#### Work required
Reproduce the first line of the material below and each line after it, exactly, through the line containing "The image size is (913, 546).", and give nothing more.

#### Extracted entries
▬▬▬
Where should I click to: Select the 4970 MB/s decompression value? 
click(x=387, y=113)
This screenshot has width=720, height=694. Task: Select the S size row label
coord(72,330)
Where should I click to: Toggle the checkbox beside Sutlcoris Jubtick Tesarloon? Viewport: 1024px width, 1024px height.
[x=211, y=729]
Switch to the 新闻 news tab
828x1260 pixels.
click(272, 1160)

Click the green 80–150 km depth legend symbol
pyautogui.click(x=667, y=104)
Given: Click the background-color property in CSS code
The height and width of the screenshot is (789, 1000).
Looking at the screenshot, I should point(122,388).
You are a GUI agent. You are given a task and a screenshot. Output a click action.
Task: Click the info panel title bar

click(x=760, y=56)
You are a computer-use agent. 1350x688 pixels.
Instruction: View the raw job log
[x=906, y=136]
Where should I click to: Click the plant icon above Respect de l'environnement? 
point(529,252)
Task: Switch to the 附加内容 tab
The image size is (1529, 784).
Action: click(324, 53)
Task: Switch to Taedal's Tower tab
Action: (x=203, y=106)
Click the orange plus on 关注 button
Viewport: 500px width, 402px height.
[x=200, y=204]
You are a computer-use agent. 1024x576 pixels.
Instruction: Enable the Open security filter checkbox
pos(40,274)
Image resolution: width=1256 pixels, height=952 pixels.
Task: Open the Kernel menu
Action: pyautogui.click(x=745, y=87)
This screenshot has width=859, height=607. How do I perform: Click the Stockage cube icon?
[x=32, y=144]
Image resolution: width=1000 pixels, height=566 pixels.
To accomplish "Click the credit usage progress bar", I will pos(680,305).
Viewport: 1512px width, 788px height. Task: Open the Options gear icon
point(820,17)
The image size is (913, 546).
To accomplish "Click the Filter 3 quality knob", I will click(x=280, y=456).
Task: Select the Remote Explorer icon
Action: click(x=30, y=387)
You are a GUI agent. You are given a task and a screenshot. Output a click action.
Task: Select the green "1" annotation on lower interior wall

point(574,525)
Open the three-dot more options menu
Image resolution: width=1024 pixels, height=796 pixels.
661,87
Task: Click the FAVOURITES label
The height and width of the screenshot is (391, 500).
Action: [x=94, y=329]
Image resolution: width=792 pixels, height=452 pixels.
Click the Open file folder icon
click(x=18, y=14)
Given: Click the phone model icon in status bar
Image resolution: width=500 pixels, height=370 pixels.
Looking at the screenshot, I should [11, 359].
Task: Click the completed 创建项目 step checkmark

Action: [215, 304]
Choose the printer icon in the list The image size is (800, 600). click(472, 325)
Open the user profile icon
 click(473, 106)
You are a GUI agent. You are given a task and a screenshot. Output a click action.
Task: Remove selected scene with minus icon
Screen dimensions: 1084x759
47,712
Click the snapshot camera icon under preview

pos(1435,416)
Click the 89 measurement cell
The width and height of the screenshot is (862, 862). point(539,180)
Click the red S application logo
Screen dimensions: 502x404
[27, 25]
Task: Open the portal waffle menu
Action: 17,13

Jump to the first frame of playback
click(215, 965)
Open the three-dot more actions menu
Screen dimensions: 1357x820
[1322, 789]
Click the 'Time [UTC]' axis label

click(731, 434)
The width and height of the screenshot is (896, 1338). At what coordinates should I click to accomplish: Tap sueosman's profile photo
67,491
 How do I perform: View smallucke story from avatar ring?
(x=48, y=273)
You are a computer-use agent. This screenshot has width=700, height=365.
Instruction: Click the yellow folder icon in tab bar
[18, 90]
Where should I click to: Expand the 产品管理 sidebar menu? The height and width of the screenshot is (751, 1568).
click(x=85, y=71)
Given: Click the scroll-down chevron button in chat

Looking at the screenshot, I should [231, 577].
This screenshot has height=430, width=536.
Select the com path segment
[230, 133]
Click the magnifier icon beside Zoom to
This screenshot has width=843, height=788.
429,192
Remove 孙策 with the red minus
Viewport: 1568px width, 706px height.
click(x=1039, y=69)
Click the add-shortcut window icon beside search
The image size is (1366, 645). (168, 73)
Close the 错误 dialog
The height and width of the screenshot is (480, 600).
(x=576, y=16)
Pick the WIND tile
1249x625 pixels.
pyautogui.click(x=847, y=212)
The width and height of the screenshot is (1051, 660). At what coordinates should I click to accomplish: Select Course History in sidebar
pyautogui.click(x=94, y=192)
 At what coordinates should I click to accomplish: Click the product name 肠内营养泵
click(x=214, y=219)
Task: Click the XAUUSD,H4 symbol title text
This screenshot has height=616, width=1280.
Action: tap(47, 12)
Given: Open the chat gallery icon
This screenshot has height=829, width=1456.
▬▬▬
#### Task solution
Where should I click to: Select the 4970 MB/s decompression value? 
click(x=387, y=113)
This screenshot has width=720, height=694. Task: Select the S size row label
coord(72,330)
Where should I click to: Toggle the checkbox beside Sutlcoris Jubtick Tesarloon? Viewport: 1024px width, 1024px height.
[x=211, y=729]
Switch to the 新闻 news tab
828x1260 pixels.
click(272, 1160)

Click the green 80–150 km depth legend symbol
pyautogui.click(x=667, y=104)
Given: Click the background-color property in CSS code
The height and width of the screenshot is (789, 1000).
Looking at the screenshot, I should point(122,388).
You are a GUI agent. You are given a task and a screenshot. Output a click action.
Task: Click the info panel title bar

click(x=760, y=56)
You are a computer-use agent. 1350x688 pixels.
Instruction: View the raw job log
[x=906, y=136]
Where should I click to: Click the plant icon above Respect de l'environnement? 
point(529,252)
Task: Switch to the 附加内容 tab
The image size is (1529, 784).
Action: click(324, 53)
Task: Switch to Taedal's Tower tab
Action: (x=203, y=106)
Click the orange plus on 关注 button
Viewport: 500px width, 402px height.
[x=200, y=204]
You are a computer-use agent. 1024x576 pixels.
Instruction: Enable the Open security filter checkbox
pos(40,274)
Image resolution: width=1256 pixels, height=952 pixels.
Task: Open the Kernel menu
Action: pyautogui.click(x=745, y=87)
This screenshot has width=859, height=607. How do I perform: Click the Stockage cube icon?
[x=32, y=144]
Image resolution: width=1000 pixels, height=566 pixels.
To accomplish "Click the credit usage progress bar", I will pos(680,305).
Viewport: 1512px width, 788px height. Task: Open the Options gear icon
point(820,17)
The image size is (913, 546).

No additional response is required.